**EXERCISE BRIEF**
Everything from the first line of the entries below through the line holding "Select the Snoozed" must be printed exactly as written.

*** Opening PROVIDED INFORMATION ***

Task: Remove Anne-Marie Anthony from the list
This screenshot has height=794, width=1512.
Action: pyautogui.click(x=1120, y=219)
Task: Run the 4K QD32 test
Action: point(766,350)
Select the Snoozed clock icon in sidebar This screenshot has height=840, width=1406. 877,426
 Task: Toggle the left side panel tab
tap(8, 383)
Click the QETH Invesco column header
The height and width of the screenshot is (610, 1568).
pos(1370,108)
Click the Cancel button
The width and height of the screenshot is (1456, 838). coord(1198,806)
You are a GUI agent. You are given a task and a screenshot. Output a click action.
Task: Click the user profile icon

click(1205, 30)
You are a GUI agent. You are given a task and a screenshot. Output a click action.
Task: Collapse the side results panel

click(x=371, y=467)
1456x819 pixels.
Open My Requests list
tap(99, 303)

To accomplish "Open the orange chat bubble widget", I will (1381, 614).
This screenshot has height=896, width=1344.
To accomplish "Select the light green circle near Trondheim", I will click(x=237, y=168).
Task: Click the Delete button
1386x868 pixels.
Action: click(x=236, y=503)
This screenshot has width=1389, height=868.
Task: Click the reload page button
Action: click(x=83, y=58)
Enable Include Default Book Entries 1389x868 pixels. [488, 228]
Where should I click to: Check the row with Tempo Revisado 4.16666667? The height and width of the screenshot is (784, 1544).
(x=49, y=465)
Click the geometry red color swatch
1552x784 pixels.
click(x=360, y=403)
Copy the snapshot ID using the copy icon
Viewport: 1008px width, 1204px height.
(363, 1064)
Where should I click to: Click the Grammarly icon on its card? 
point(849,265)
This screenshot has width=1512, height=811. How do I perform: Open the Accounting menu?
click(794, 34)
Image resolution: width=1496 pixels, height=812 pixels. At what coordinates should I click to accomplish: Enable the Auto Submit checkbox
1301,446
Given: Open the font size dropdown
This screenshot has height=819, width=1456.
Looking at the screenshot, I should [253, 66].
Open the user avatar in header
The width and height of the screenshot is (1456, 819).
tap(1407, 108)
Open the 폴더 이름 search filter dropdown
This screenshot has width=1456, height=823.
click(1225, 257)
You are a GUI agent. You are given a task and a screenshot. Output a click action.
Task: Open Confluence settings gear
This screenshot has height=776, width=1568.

*** Closing PROVIDED INFORMATION ***

**SOLVED EXERCISE**
Task: Remove Anne-Marie Anthony from the list
This screenshot has height=794, width=1512.
Action: pyautogui.click(x=1120, y=219)
Task: Run the 4K QD32 test
Action: point(766,350)
Select the Snoozed clock icon in sidebar This screenshot has height=840, width=1406. 877,426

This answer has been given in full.